A corporação soltou nota tentando amenizar onde diz que agentes usaram “instrumentos de menor potencial ofensivo para contenção” e que “o abordado veio a passar mal na viatura durante deslocamento até a delegacia, sendo socorrido de imediato”. Tudo isso no mesmo mês em que o diretor geral extinguiu as Comissões de Direitos Humanos da PRF.

17 óbitos em operações em 2020 subiram para 44 no ano passado

O último ato de Silvinei na gestão Bolsonaro foi promover blitzes no Nordeste no dia do segundo turno da eleição presidencial para dificultar o deslocamento de eleitores de Lula às cabines.

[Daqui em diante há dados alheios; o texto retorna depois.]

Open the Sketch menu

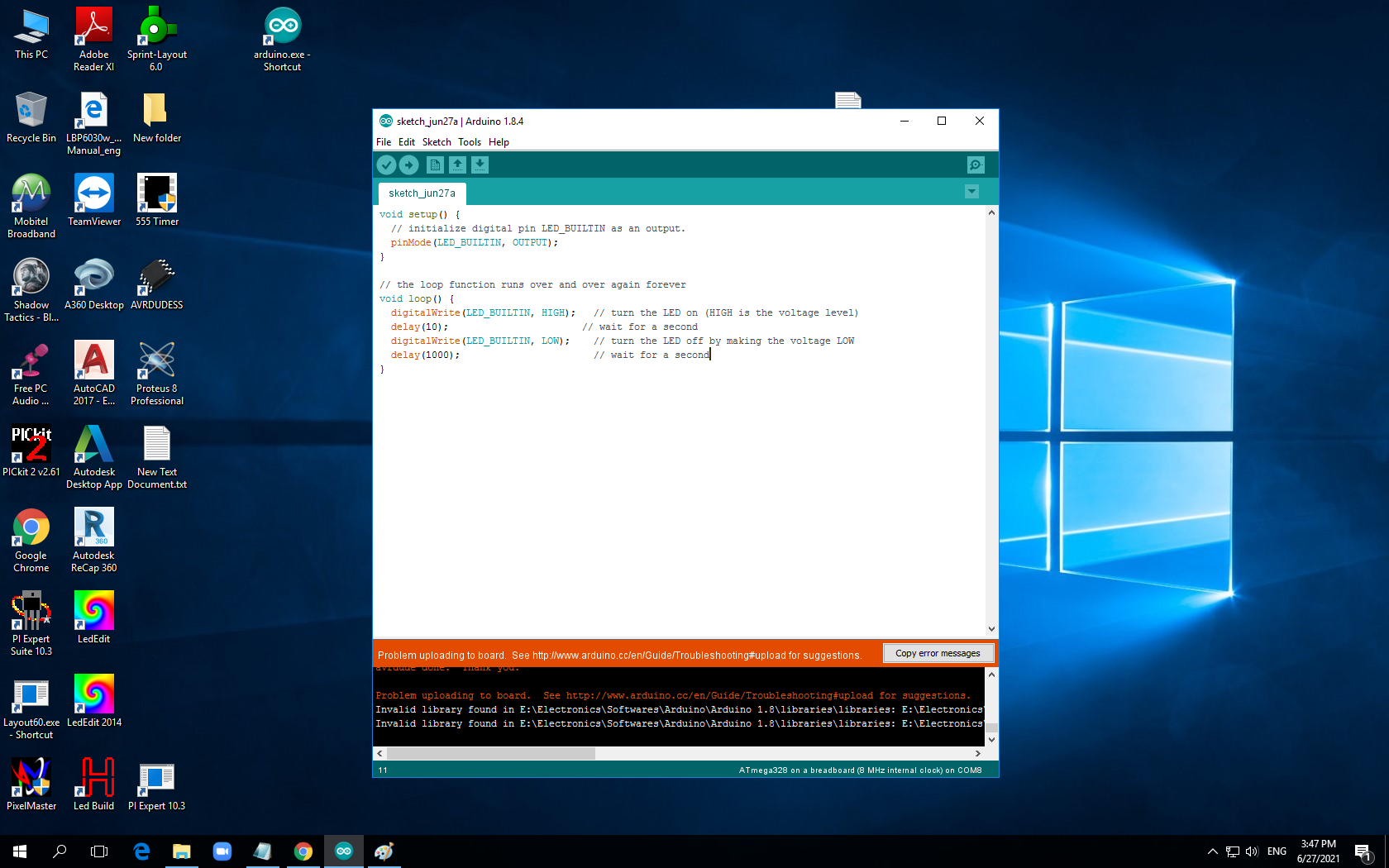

Havia mapeamento prévio de onde o hoje presidente recebera mais votos no primeiro turno.

Vasques ainda usou sua conta pública para fazer campanha para o ex-capitão, ao postar: “Vote 22, Bolsonaro presidente”. Menos de um mês depois, ele se tornou réu por improbidade administrativa, uso indevido do cargo assim como de símbolos e imagem da instituição durante as eleições.

Foi dispensado, mas recebeu aos 47 anos benefício de aposentadoria voluntária. Desde 9 de agosto, porém, ele cumpre prisão preventiva determinada pelo STF.

O ministro Gilmar Mendes: sugestão para que a corporação tenha “sua existência repensada” (Crédito: Pedro Ladeira)

A bucha na atual gestão foi assumida por Antônio Fernando Oliveira, com 29 anos de carreira na corporação, tendo sido superintendente da PRF no Maranhão, Estado de Flávio Dino. Foi ainda assessor parlamentar do ministro quando ele era deputado federal.

Em sua primeira aparição pública após a morte de Heloísa, comentou: “A PRF tem sua razão de existir, que é preservar a vida nas rodovias. Fazemos todos os esforços, mas onipresença e onisciência são qualidades divinas que nós, humanos, não temos”.

“Eu discordo da extinção da PRF, acho que não é o remédio. Mas repensar, nós estamos repensando.”
Antônio Fernando Oliveira, diretor-geral da PRF

E recebeu promessa de reparo de imagem da corporação de seu chefe. “Nós estamos fazendo não só um curso de reciclagem, mas um estudo para mudança da doutrina de atuação da PRF”, disse Dino.

Para Sapori, três pontos são cruciais na reformulação da corporação: “É preciso atuar com repressão qualificada aos delitos, ter um programa de qualificação de agentes intensivo e tolerância zero com desvios de conduta da tropa, com policiais rodoviários que insistirem nesse modelo de guerra contra o crime”.